- **DIRECTIONS FOR THIS TASK**: The records are set out below this line. Return exactly the lines from the one containing "[region] (683, 703)" through the last, and exclude the pictures.

-------- AVAILABLE RECORDS

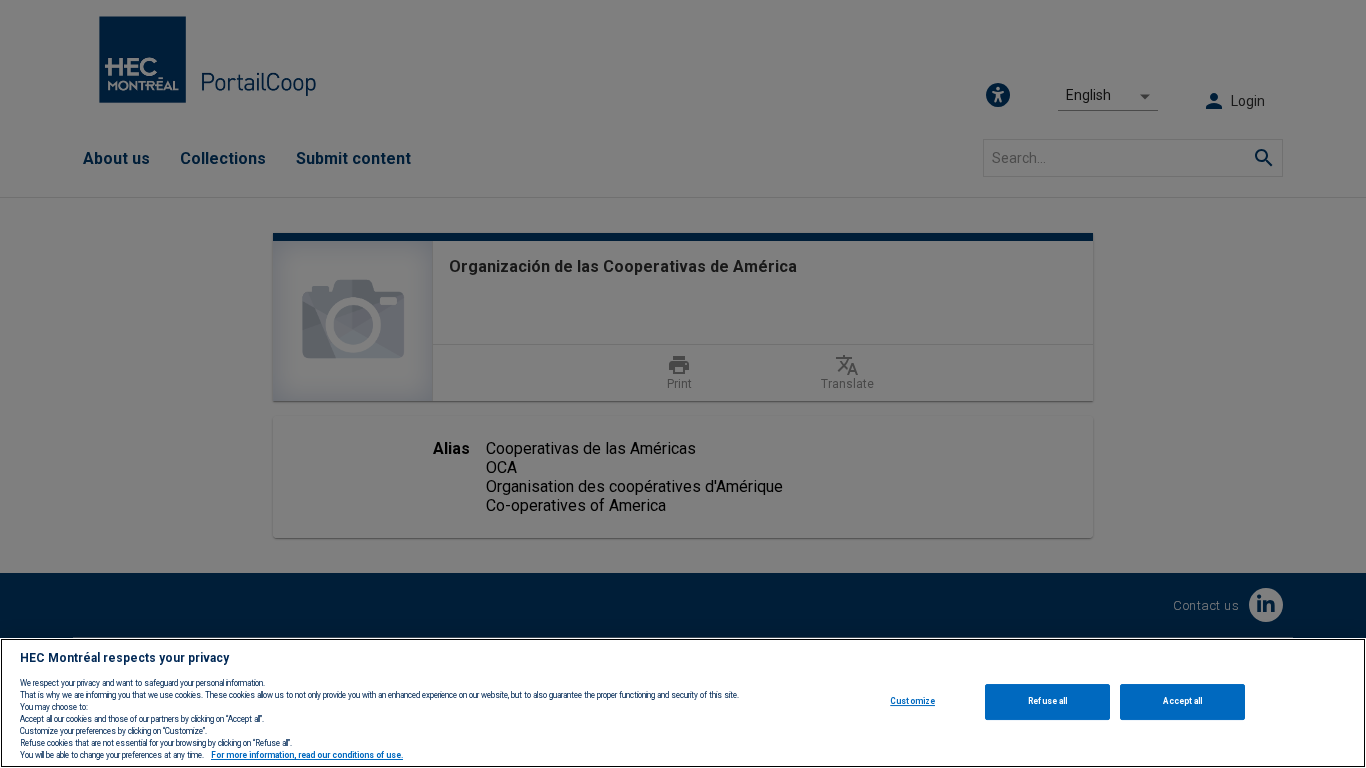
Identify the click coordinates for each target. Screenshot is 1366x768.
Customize (912, 701)
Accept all (1182, 701)
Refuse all (1047, 701)
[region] (683, 703)
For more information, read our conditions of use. (307, 756)
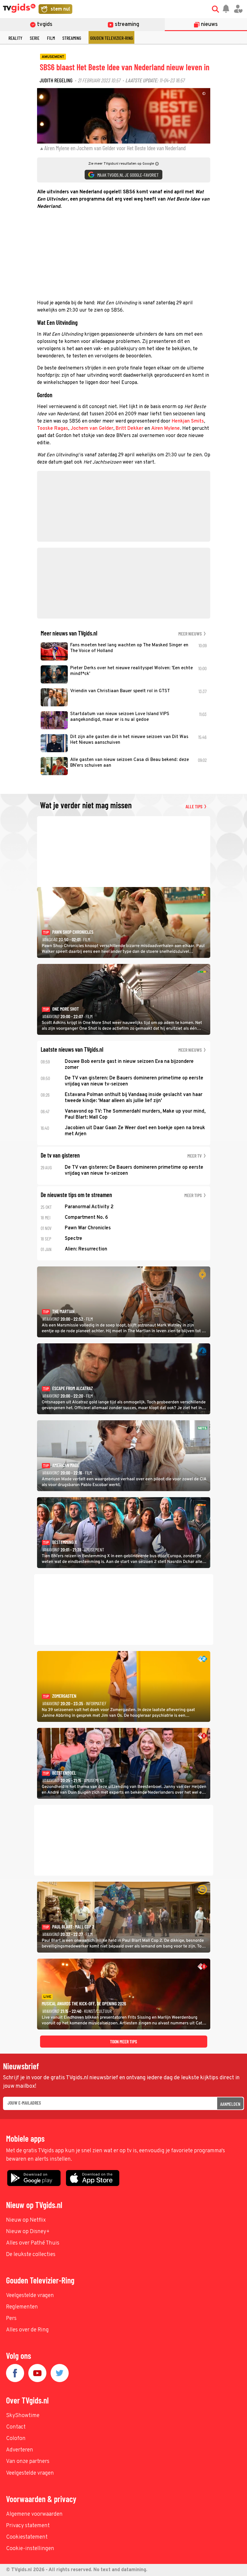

----------------

- **OUTPUT BELOW**:
[region] (683, 703)
For more information, read our conditions of use. (307, 756)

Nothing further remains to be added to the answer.